■ Dataset extract:
◇ ◇ ◇ ◇ ◇ ◇ ◇

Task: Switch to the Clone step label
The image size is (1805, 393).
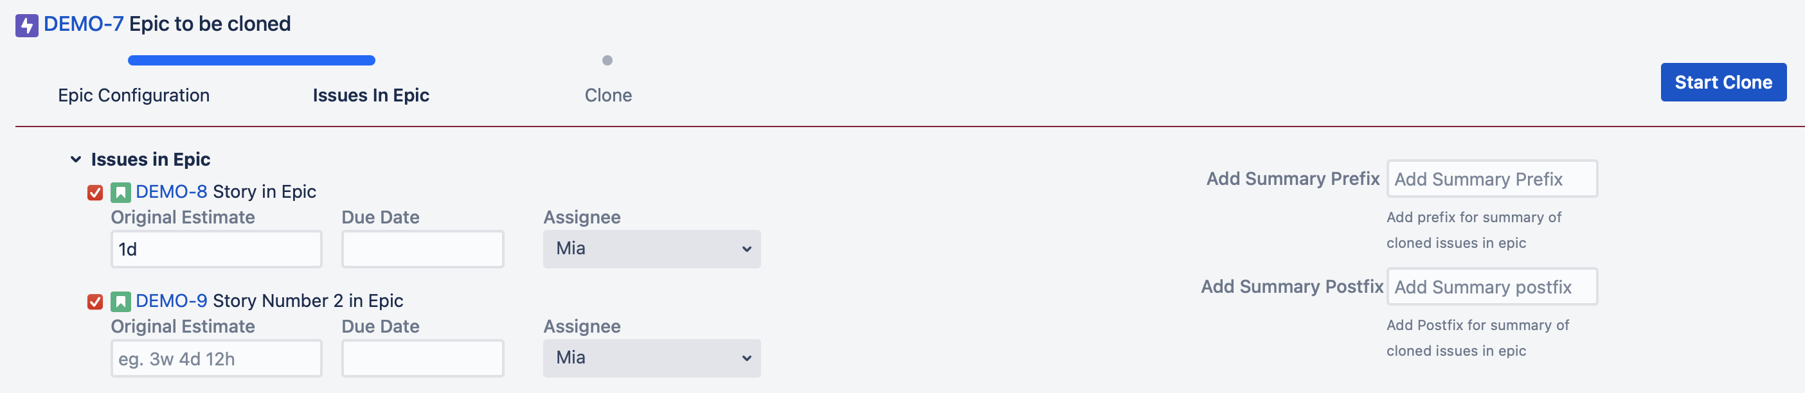Action: pyautogui.click(x=608, y=95)
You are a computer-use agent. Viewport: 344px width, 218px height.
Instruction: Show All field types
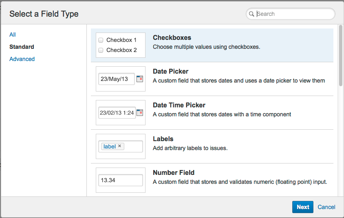coord(13,35)
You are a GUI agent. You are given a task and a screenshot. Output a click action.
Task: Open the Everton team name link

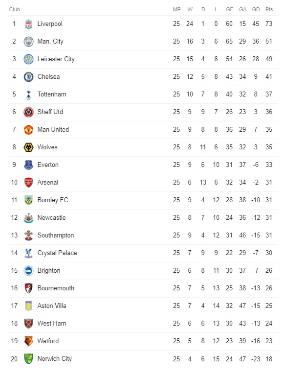pyautogui.click(x=48, y=165)
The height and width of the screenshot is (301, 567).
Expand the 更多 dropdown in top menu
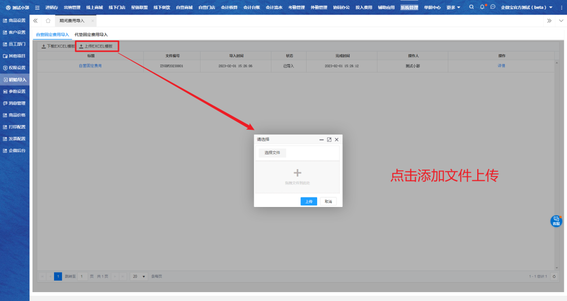coord(453,7)
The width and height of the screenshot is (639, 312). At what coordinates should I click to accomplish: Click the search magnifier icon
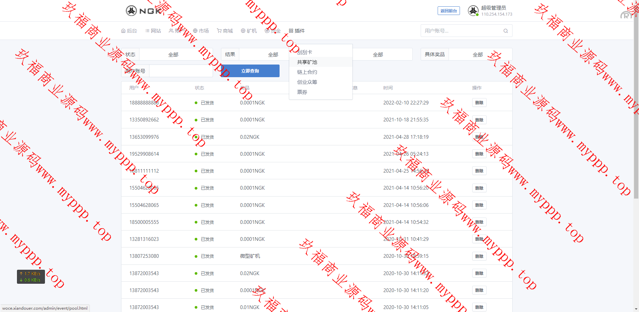point(506,31)
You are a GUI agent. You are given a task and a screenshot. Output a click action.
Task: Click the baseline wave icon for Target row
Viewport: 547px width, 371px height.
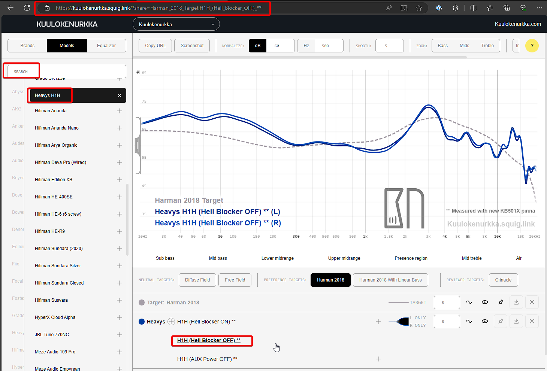(x=469, y=302)
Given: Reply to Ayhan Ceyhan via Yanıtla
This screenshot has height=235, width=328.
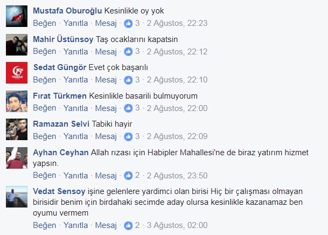Looking at the screenshot, I should [76, 175].
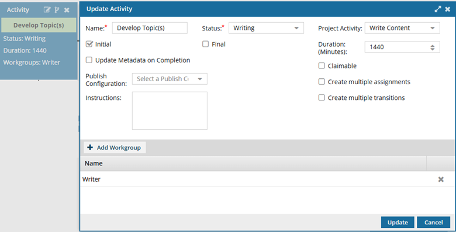Image resolution: width=456 pixels, height=232 pixels.
Task: Remove the Writer workgroup with X icon
Action: (441, 179)
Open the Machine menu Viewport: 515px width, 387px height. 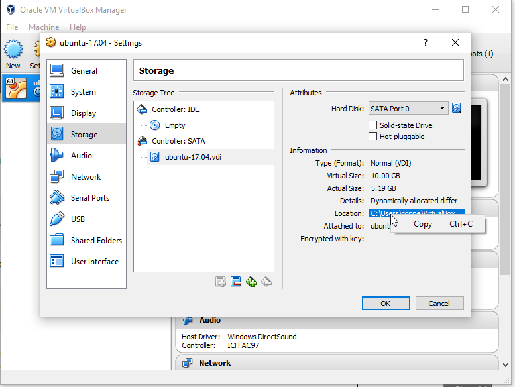(x=44, y=27)
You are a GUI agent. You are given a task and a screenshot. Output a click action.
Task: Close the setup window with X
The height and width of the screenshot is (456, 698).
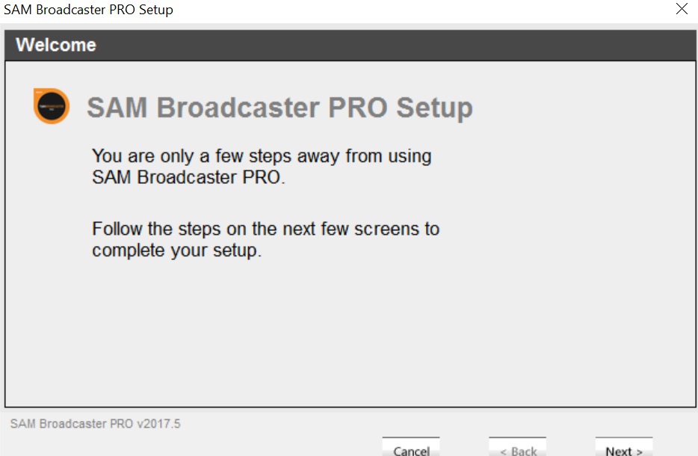(x=682, y=9)
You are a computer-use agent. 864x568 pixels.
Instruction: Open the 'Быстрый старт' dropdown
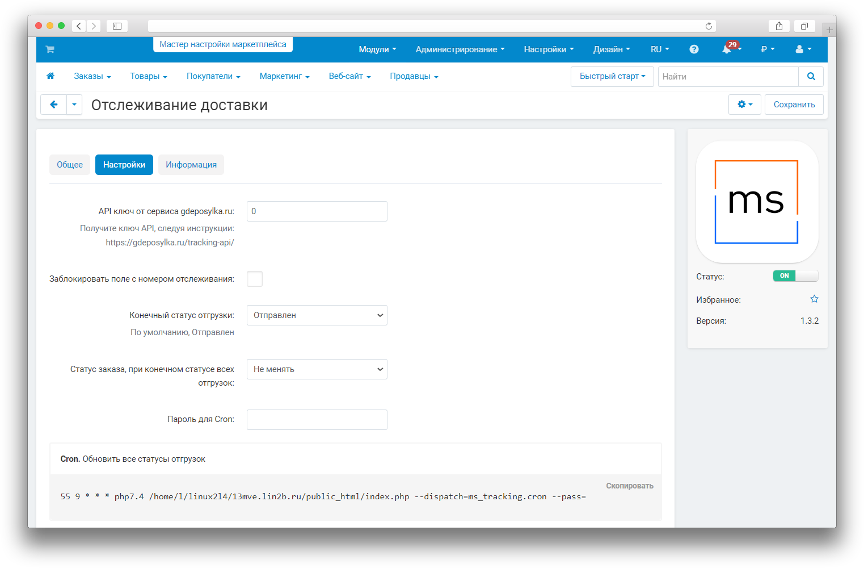click(x=612, y=77)
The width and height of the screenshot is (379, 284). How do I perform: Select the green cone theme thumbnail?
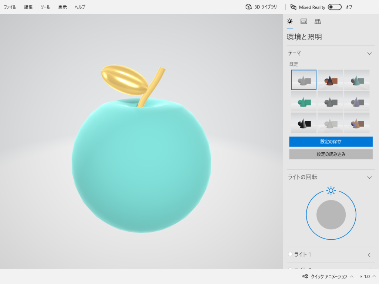click(303, 101)
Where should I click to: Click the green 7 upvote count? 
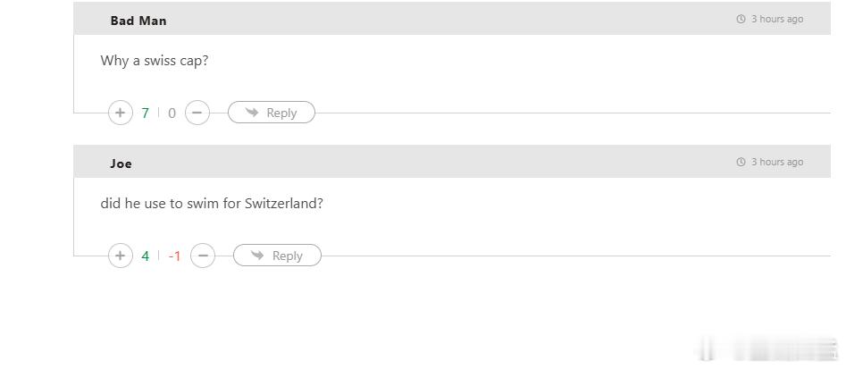pos(145,113)
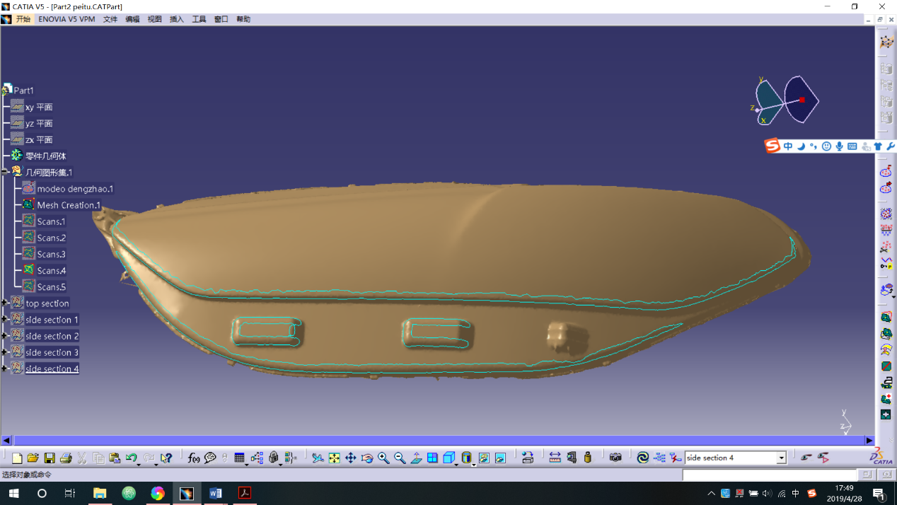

◇ ◇ ◇ ◇ ◇ ◇ ◇

■ Assignment:
Output the records above as they stand, from the first line to the line with "The height and width of the screenshot is (301, 567).", inclusive, and exclude the pictures.

■ Result of the exercise:
Task: Switch to the Clone step label
The image size is (1805, 393).
Action: pyautogui.click(x=608, y=95)
You are a computer-use agent. Viewport: 344px width, 218px height.
Instruction: Show All field types
coord(13,35)
You are a GUI agent. You are given a task and a screenshot. Output a click action.
Task: Open the Everton team name link

pyautogui.click(x=48, y=165)
The height and width of the screenshot is (301, 567).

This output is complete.